→ Provided entries
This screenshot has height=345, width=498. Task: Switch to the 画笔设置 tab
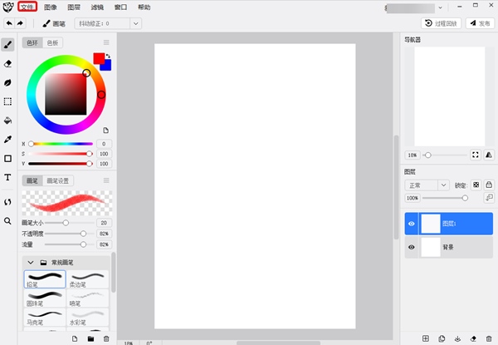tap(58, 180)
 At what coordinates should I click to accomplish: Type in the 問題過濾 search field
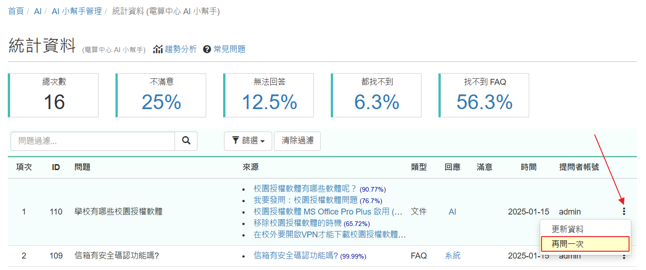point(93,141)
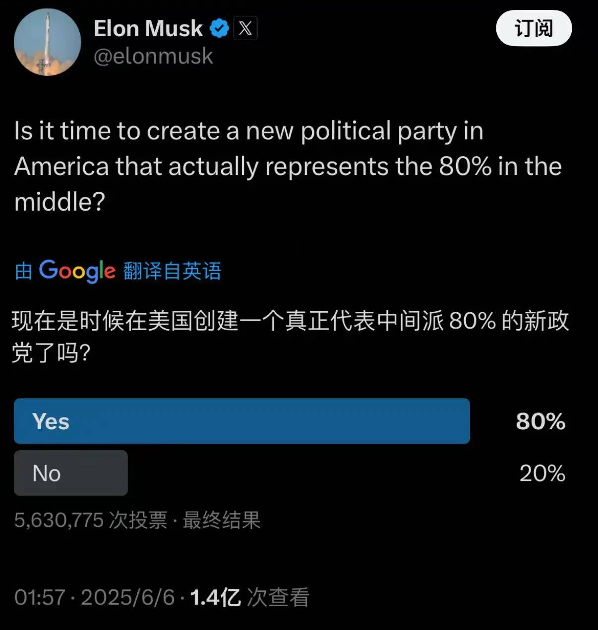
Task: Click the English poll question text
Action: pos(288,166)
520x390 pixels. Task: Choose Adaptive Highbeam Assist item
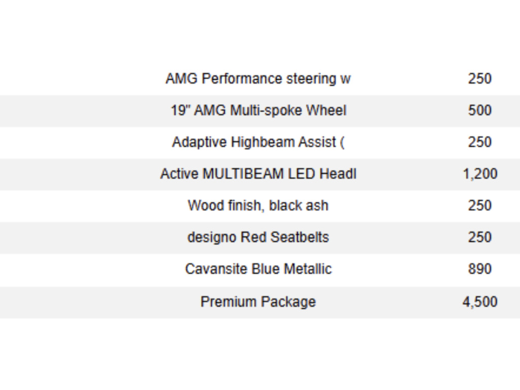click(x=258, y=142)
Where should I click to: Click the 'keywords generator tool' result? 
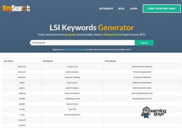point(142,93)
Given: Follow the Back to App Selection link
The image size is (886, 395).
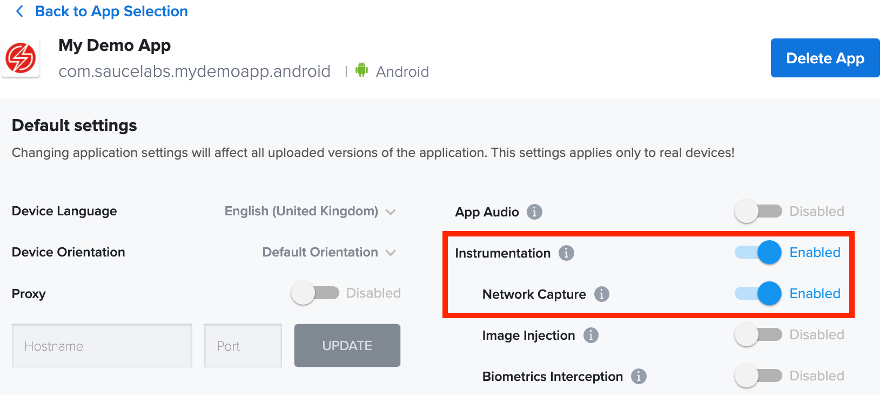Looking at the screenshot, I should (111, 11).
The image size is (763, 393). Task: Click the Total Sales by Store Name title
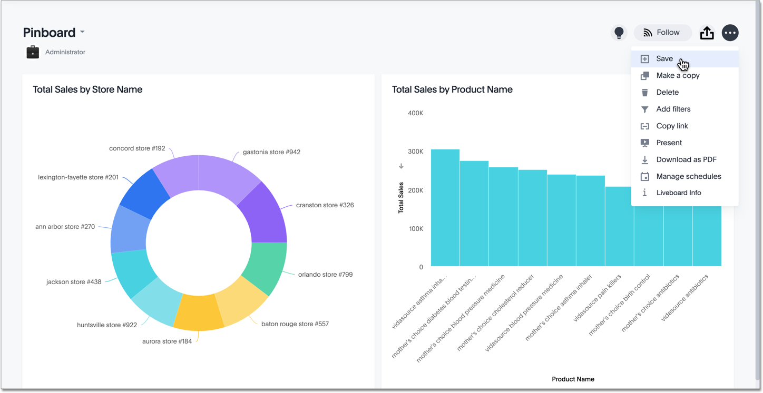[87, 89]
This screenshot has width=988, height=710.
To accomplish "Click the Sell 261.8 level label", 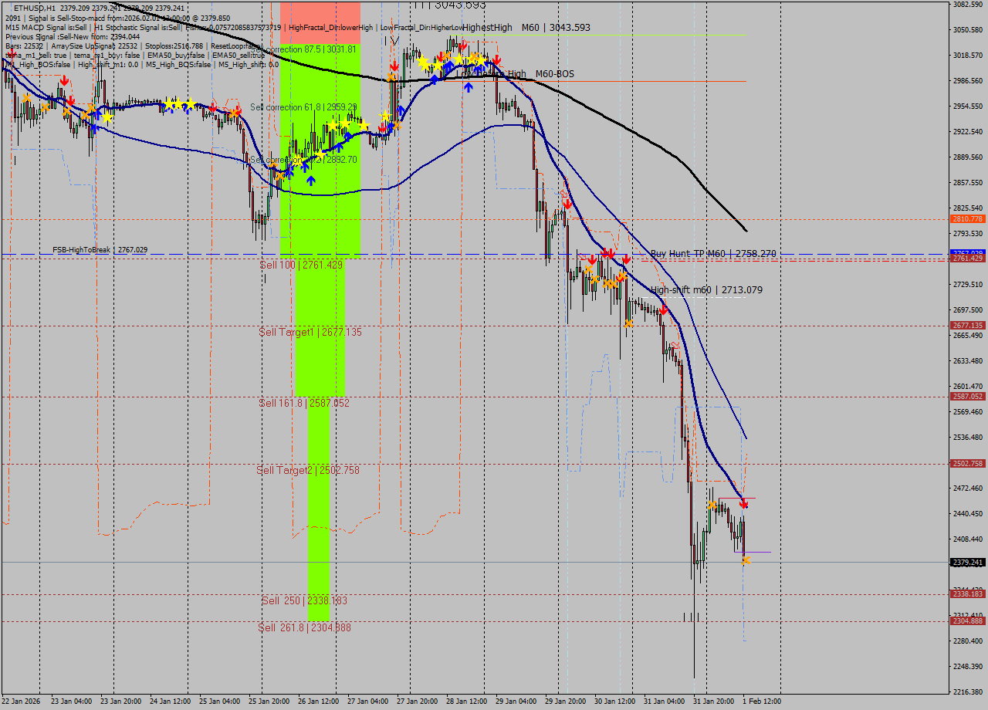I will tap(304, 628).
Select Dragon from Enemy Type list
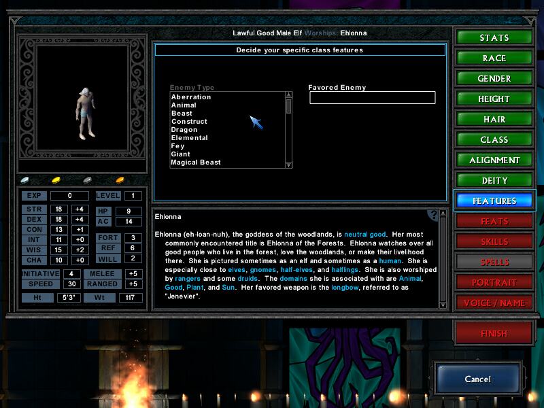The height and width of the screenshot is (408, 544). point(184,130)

→ Task details
Starting at the first line of the items and ending at the line that contains "Action: pos(288,166)", render those lines as a JSON array of strings, one string per line. Leave out blank lines and the pictures.

→ Exercise solution
[
  "This screenshot has height=345, width=498. Task: Switch to the 画笔设置 tab",
  "tap(58, 180)",
  " At what coordinates should I click to accomplish: Type in the 問題過濾 search field",
  "point(93,141)",
  "Task: Click the English poll question text",
  "Action: pos(288,166)"
]